From my position as a teacher, but not a teacher in the participants’ schools, I possessed elements of both insider and outsider status. Being a teacher of over 10 years helped create a mutual respect between myself and the participants. Even though I did not have a direct understanding of how their school operated, I could empathise and understand the pressures and expectations they faced as a teacher. This helped to build rapport, provide legitimacy and a greater understanding of their experiences (Adler and Adler Citation1987). With some participants there was the benefit of a shared identity, language, and experience (Asselin Citation2003), but there was also the risk of conflating experiences of a broad range of sexual and gender identities. While my experience having a marginalised sexual identity provided opportunities for empathetic understanding, as Stryker (Citation2008) argues, these experiences would be very different from those of a trans person (or even lesbian or bisexual person). She argues the importance of empathy not being used as understanding of participants’ lived experiences, where interpretability and presumptions are made in place of asking for further clarifications or justification of a viewpoint. More detail about the methodology is available in other writing (Brett Citation2021; Citation2022).

Findings

The photo elicitation method revealed the small and nuanced ways in which cisgender heteronormativity is upheld within schools. Many of the examples shared were time and contextually specific, where the photos provided invaluable windows to revisit specific moments in time. Many participants described their experience of the research as emancipatory as it allowed them to describe and give a name to an important or difficult experience for the first time. The following four accounts have been chosen as a focus as they highlight the discursive ways in which heterosexual hegemony is upheld, as well as revealing exciting examples of the ways these norms can be challenged and disrupted.

John

John was a 24-year-old, gay, Religious Education (RE) teacher who spoke with great clarity about his wish to present greater visibility for LGBT+ identities in his school, yet the difficulty he found in separating the personal and the professional. He had only been at his school for three years and in that time had inadvertently become responsible for the LGBT+ charity Stonewall School Award and felt a lot of pressure to be the ‘ambassador’ for LGBT+ inclusion within the school. He had clearly become known for this role, illustrated by a story he shared of a Sixth Form student showing round a group of potential students. After seeing him, the student had said to the group ‘that’s Mr so and so, he’s in charge of the gays and the lesbians’. John generally did not mind the surplus visibility (Patai Citation1992) his challenge to the heteronorm attracted, but at times felt compromised when having to teach LGBT+ topics in RE.
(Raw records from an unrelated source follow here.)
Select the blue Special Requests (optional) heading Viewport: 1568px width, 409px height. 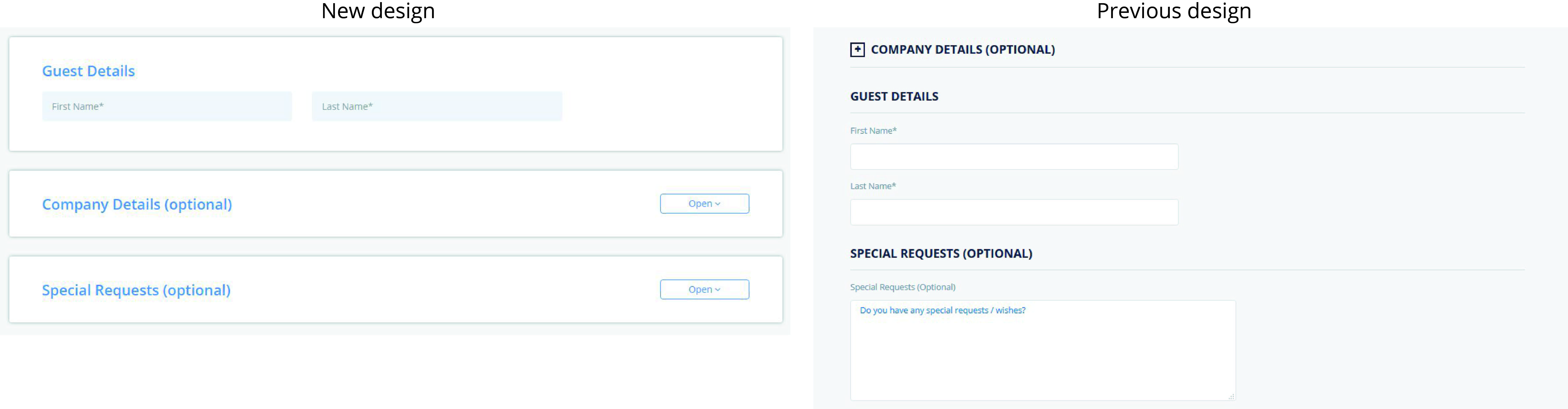[x=136, y=290]
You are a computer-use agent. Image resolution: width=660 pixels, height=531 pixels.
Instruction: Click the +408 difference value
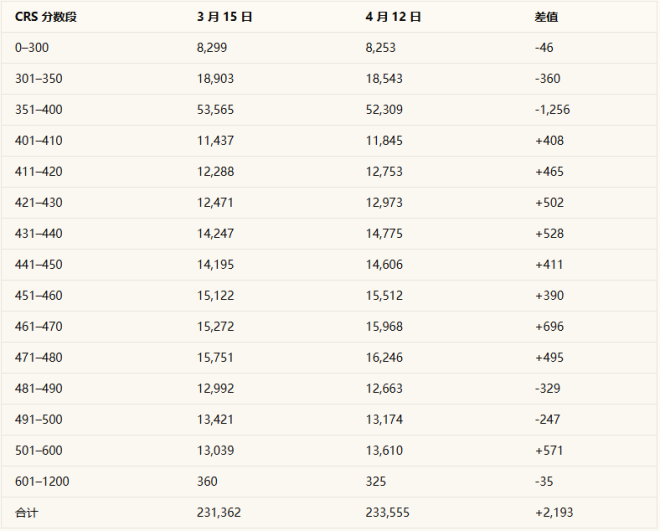coord(549,140)
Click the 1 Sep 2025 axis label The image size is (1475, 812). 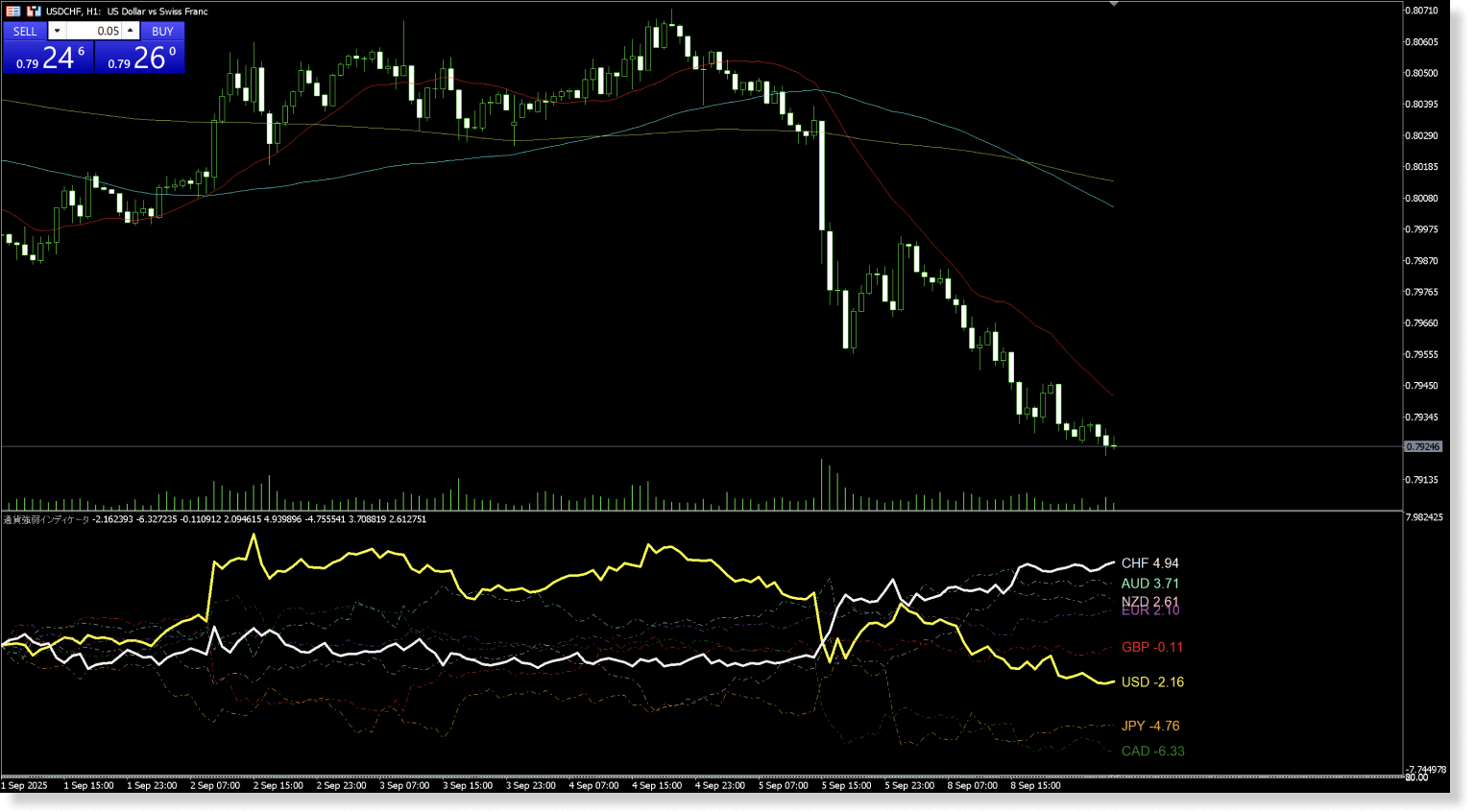(23, 785)
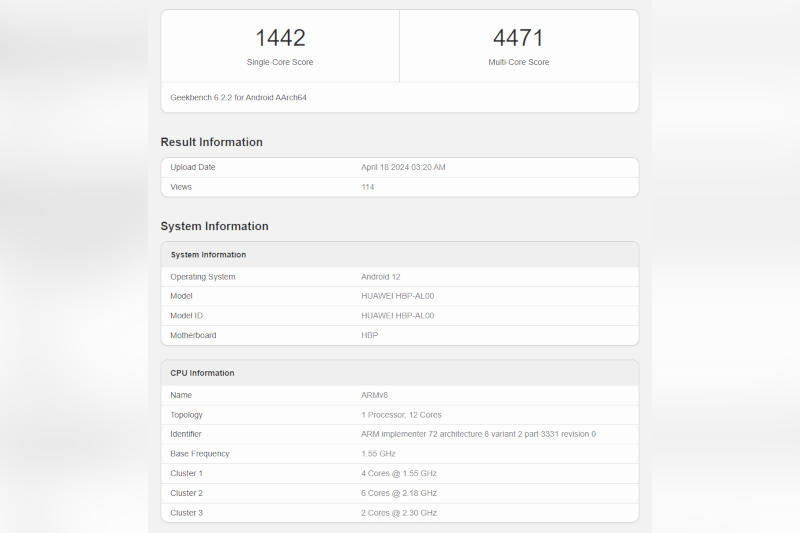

John shared a photo of a GCSE RE textbook () to illustrate how he simultaneously looked forward to, and worried about, covering the topic of ‘Christian teachings about human sexuality’ with his ‘rowdy’ year 10 groups. These lessons were an opportunity to challenge the views of his students and disorganise the consent that held heteronormativity tightly in place; however, John found it personally difficult when students made comments that were not LGBT+ inclusive. As he explained: ‘it’s hard standing there, listening to some viewpoint as if trying to be professional … and not like, take it personally’.
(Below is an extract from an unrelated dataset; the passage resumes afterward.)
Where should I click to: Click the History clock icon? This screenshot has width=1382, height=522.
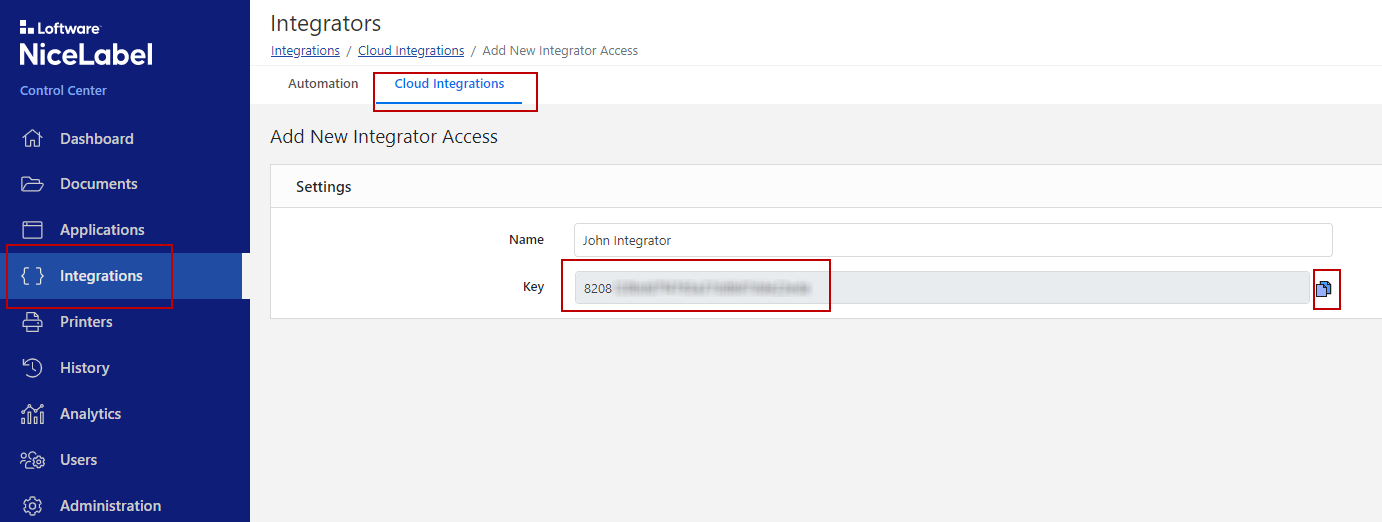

I remember, it was probably one of the worst lessons I’ve done, I did it with year 10 last year, and I remember the whole lesson got massively derailed because one of the kids was like ‘Oh yeah, I don’t mind gay people, just why do they keep shoving it down our throats … they try and teach kids about gay sex in primary schools’ and all of that. I kept on telling them ‘No, that’s wrong, that’s not what they’re teaching’.

Figure 1. Religious education text book

Figure 1. Religious education text book

This example exposes the persistent problematic views that still exist about LGBT+ people. It also demonstrates how quickly discrimination can reveal itself through a brief disruptive schism; it is hard nowadays to imagine other forms of prejudice being expressed as freely in a classroom without objection from peers. The student’s aggressive outburst placed John in a situation he then felt unequipped to deal with, where both his personal and professional identity were challenged. Many participants spoke of similar struggles navigating situations where the boundaries between personal and professional began to blur, often citing a lack of training in how to deal with the issue. John’s responsibility as a teacher was to address the topic of homosexual relationships, but he also felt a personal responsibility to address and strongly challenge the beliefs of his students. However, the comments made by students reinscribed the heteronorms of the school, making it problematic when students later asked if he were gay.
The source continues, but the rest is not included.